# Accessing SSE (__m128) vector's fields

This topic is 4049 days old which is more than the 365 day threshold we allow for new replies. Please post a new topic.

## Recommended Posts

Hello, Just for fun, I'm trying to write a 4-floats vector that uses SSE instructions. I've seen that sort of code in many places:
struct Vec4
{
union {
__m128 v;
struct { float x, y, z, w; };
};
};
This code compiles just fine but one comment in Microsoft's doc raises some questions:
Quote:
 You should not access the __m128 fields directly. You can, however, see these types in the debugger. A variable of type __m128 maps to the XMM[0-7] registers.
To me it looks like using this construct is equivalent to accessing each field directly. What do I risk if I still keep that ? Illegal/faulty code ? Less performance (if that lib were used in a real project) ? What I believe in fact is that every time I will access fields directly, some extra load/store operations will occur which will harm performance a bit. On the other hand, if I *do* need to read/write a field between two calculations without accessing it directly, I will have to do the store/load myself. What do you think/know about that ? Thank you for reading this. JA

##### Share on other sites
Hi janta,
You're pretty much right on. You don't have to worry about incorrect code being generated, but it will move your xmm register back out to the stack, then load your component into floating point registers to do some math, then store back out to the stack, and then finally reload the xmm register with a new value. If you care at all, I'll explain why this is worse than it sounds.

Now, the big problem is that store-forwarding doesn't work for you in this case. Store-forwarding can apply to the case where you store out data from a register to memory and immediately load it back. In general, stores don't go directly to L1, but instead get pushed out to a little (generally cache-line size) store queue. The reason is that you typically have a bunch of stores in a row, and it's better for the memory architecture to flush that queue all out at once instead of a few bytes per instruction.

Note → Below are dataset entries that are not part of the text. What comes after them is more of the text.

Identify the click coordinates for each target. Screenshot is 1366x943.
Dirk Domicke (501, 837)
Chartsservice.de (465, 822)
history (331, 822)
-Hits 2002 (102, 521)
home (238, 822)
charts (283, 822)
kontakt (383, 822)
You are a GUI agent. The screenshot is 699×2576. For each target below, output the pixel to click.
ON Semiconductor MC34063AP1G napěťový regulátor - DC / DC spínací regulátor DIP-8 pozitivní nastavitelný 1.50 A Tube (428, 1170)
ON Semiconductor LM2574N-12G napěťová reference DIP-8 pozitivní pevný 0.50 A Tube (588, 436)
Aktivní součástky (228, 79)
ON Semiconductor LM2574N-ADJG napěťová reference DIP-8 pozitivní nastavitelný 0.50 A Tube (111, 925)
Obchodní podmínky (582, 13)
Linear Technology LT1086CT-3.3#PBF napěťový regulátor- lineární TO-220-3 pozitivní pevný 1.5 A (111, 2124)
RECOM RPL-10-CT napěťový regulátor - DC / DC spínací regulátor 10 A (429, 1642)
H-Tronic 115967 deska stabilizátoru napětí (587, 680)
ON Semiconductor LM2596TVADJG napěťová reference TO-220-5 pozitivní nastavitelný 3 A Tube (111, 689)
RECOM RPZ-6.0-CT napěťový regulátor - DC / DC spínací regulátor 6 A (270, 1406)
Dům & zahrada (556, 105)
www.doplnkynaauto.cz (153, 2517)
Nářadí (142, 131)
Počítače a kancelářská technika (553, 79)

With store forwarding, special logic detects the reload case and allows the processor to grab the value on its way to the store queue instead of going back to memory. Unfortunately, if the load overlaps the store but doesn't use the same alignment, it breaks the store-forward. It's not clear to me if store-forwards even work on the xmm registers in the first place!

The end result is that you stall first waiting for your store queue to get flushed back to L1, then you get hit again on the same issue when reloading that xmm register. That penalty... I'm not sure if there's an official number, but in cases where I hit it, it was like 20 cycles.

##### Share on other sites
I'll amend what I wrote by mentioning that the compiler can use the *ss form of instructions to carry out the fp math on your vector component. I'm pretty sure it doesn't, but... It could generate a shufps or movhlps to grab your component into the SSE prefered slot, manipulate it via addss mulss etc, and shufps it back into the original vector. It all stays in SSE registers so no penalties I mentioned before apply, and it would be much faster.

If I see a compiler do this... maybe that day I will stop writing assembly :)

##### Share on other sites
That is useful information, thanks a lot. When I get the time I will just try it and see what asm code gets generated, then I will post my results here.

JA